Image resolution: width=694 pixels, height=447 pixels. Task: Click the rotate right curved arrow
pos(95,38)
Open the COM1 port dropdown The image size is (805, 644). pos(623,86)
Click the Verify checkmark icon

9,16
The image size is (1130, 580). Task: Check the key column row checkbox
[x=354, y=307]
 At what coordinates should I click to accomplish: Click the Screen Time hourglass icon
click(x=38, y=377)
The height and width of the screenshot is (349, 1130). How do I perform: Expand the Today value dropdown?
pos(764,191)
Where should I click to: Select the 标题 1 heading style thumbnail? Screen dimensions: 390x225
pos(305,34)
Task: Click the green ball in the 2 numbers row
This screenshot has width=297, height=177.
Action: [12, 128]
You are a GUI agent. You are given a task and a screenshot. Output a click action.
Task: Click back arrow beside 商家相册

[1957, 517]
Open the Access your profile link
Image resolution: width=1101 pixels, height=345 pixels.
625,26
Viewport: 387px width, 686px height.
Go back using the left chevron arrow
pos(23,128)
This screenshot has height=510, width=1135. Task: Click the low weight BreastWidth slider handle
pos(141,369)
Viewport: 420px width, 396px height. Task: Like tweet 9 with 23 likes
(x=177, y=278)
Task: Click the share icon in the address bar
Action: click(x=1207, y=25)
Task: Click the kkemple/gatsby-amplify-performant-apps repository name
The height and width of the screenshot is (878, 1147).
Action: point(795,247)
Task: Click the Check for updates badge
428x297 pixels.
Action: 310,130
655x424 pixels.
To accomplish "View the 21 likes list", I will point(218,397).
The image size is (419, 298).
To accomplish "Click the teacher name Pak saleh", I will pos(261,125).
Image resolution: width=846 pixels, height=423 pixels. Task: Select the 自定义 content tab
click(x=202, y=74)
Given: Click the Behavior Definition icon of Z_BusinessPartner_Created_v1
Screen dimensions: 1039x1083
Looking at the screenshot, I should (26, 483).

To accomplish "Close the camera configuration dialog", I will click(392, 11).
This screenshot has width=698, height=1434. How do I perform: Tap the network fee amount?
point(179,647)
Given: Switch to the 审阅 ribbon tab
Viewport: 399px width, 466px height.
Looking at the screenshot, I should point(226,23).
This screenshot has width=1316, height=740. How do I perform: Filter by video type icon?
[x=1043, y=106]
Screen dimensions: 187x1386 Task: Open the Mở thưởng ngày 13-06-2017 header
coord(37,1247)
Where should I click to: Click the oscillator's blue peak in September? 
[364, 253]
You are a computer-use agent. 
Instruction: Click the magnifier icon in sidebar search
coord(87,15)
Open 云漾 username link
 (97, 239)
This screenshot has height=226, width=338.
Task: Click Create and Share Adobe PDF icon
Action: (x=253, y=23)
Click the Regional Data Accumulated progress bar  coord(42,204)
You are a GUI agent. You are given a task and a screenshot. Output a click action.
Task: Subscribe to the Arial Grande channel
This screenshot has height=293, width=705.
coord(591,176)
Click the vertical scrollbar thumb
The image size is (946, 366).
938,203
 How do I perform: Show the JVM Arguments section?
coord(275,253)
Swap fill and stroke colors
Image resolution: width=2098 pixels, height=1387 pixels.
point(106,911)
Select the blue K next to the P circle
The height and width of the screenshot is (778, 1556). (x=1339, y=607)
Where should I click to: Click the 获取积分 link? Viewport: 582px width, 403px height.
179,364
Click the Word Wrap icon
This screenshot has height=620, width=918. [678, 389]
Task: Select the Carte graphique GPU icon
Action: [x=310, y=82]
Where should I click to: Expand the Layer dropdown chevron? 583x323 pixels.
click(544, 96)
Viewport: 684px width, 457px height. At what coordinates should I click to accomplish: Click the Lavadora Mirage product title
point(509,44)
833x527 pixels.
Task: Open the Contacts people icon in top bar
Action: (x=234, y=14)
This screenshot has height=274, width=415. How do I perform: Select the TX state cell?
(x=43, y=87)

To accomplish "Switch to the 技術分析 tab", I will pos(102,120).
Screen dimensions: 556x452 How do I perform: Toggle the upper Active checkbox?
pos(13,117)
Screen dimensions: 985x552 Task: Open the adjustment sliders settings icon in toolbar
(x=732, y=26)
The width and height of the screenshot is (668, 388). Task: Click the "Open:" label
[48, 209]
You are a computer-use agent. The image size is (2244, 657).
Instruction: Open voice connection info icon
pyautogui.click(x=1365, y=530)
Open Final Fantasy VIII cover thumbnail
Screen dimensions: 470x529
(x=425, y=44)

Stated goal
Recast the listing above as a Markdown table with the columns Row and Line. Give each non-blank line its own row, numbered in order.

The result
| Row | Line |
|---|---|
| 1 | Image resolution: width=694 pixels, height=447 pixels. Task: Click the rotate right curved arrow |
| 2 | pos(95,38) |
| 3 | Open the COM1 port dropdown The image size is (805, 644). pos(623,86) |
| 4 | Click the Verify checkmark icon |
| 5 | 9,16 |
| 6 | The image size is (1130, 580). Task: Check the key column row checkbox |
| 7 | [x=354, y=307] |
| 8 |  At what coordinates should I click to accomplish: Click the Screen Time hourglass icon |
| 9 | click(x=38, y=377) |
| 10 | The height and width of the screenshot is (349, 1130). How do I perform: Expand the Today value dropdown? |
| 11 | pos(764,191) |
| 12 | Where should I click to: Select the 标题 1 heading style thumbnail? Screen dimensions: 390x225 |
| 13 | pos(305,34) |
| 14 | Task: Click the green ball in the 2 numbers row |
| 15 | This screenshot has width=297, height=177. |
| 16 | Action: [12, 128] |
| 17 | You are a GUI agent. You are given a task and a screenshot. Output a click action. |
| 18 | Task: Click back arrow beside 商家相册 |
| 19 | [1957, 517] |
| 20 | Open the Access your profile link |
| 21 | Image resolution: width=1101 pixels, height=345 pixels. |
| 22 | 625,26 |
| 23 | Viewport: 387px width, 686px height. |
| 24 | Go back using the left chevron arrow |
| 25 | pos(23,128) |
| 26 | This screenshot has height=510, width=1135. Task: Click the low weight BreastWidth slider handle |
| 27 | pos(141,369) |
| 28 | Viewport: 420px width, 396px height. Task: Like tweet 9 with 23 likes |
| 29 | (x=177, y=278) |
| 30 | Task: Click the share icon in the address bar |
| 31 | Action: click(x=1207, y=25) |
| 32 | Task: Click the kkemple/gatsby-amplify-performant-apps repository name |
| 33 | The height and width of the screenshot is (878, 1147). |
| 34 | Action: point(795,247) |
| 35 | Task: Click the Check for updates badge |
| 36 | 428x297 pixels. |
| 37 | Action: 310,130 |
| 38 | 655x424 pixels. |
| 39 | To accomplish "View the 21 likes list", I will point(218,397). |
| 40 | The image size is (419, 298). |
| 41 | To accomplish "Click the teacher name Pak saleh", I will pos(261,125). |
| 42 | Image resolution: width=846 pixels, height=423 pixels. Task: Select the 自定义 content tab |
| 43 | click(x=202, y=74) |
| 44 | Given: Click the Behavior Definition icon of Z_BusinessPartner_Created_v1 |
| 45 | Screen dimensions: 1039x1083 |
| 46 | Looking at the screenshot, I should (26, 483). |
| 47 | To accomplish "Close the camera configuration dialog", I will click(392, 11). |
| 48 | This screenshot has width=698, height=1434. How do I perform: Tap the network fee amount? |
| 49 | point(179,647) |
| 50 | Given: Switch to the 审阅 ribbon tab |
| 51 | Viewport: 399px width, 466px height. |
| 52 | Looking at the screenshot, I should point(226,23). |
| 53 | This screenshot has width=1316, height=740. How do I perform: Filter by video type icon? |
| 54 | [x=1043, y=106] |
| 55 | Screen dimensions: 187x1386 Task: Open the Mở thưởng ngày 13-06-2017 header |
| 56 | coord(37,1247) |
| 57 | Where should I click to: Click the oscillator's blue peak in September?  |
| 58 | [364, 253] |
| 59 | You are a computer-use agent.  |
| 60 | Instruction: Click the magnifier icon in sidebar search |
| 61 | coord(87,15) |
| 62 | Open 云漾 username link |
| 63 |  (97, 239) |
| 64 | This screenshot has height=226, width=338. |
| 65 | Task: Click Create and Share Adobe PDF icon |
| 66 | Action: (x=253, y=23) |
| 67 | Click the Regional Data Accumulated progress bar  coord(42,204) |
| 68 | You are a GUI agent. You are given a task and a screenshot. Output a click action. |
| 69 | Task: Subscribe to the Arial Grande channel |
| 70 | This screenshot has height=293, width=705. |
| 71 | coord(591,176) |
| 72 | Click the vertical scrollbar thumb |
| 73 | The image size is (946, 366). |
| 74 | 938,203 |
| 75 |  How do I perform: Show the JVM Arguments section? |
| 76 | coord(275,253) |
| 77 | Swap fill and stroke colors |
| 78 | Image resolution: width=2098 pixels, height=1387 pixels. |
| 79 | point(106,911) |
| 80 | Select the blue K next to the P circle |
| 81 | The height and width of the screenshot is (778, 1556). (x=1339, y=607) |
| 82 | Where should I click to: Click the 获取积分 link? Viewport: 582px width, 403px height. |
| 83 | 179,364 |
| 84 | Click the Word Wrap icon |
| 85 | This screenshot has height=620, width=918. [678, 389] |
| 86 | Task: Select the Carte graphique GPU icon |
| 87 | Action: [x=310, y=82] |
| 88 | Where should I click to: Expand the Layer dropdown chevron? 583x323 pixels. |
| 89 | click(544, 96) |
| 90 | Viewport: 684px width, 457px height. At what coordinates should I click to accomplish: Click the Lavadora Mirage product title |
| 91 | point(509,44) |
| 92 | 833x527 pixels. |
| 93 | Task: Open the Contacts people icon in top bar |
| 94 | Action: (x=234, y=14) |
| 95 | This screenshot has height=274, width=415. How do I perform: Select the TX state cell? |
| 96 | (x=43, y=87) |
| 97 | To accomplish "Switch to the 技術分析 tab", I will pos(102,120). |
| 98 | Screen dimensions: 556x452 How do I perform: Toggle the upper Active checkbox? |
| 99 | pos(13,117) |
| 100 | Screen dimensions: 985x552 Task: Open the adjustment sliders settings icon in toolbar |
| 101 | (x=732, y=26) |
| 102 | The width and height of the screenshot is (668, 388). Task: Click the "Open:" label |
| 103 | [48, 209] |
| 104 | You are a computer-use agent. The image size is (2244, 657). |
| 105 | Instruction: Open voice connection info icon |
| 106 | pyautogui.click(x=1365, y=530) |
| 107 | Open Final Fantasy VIII cover thumbnail |
| 108 | Screen dimensions: 470x529 |
| 109 | (x=425, y=44) |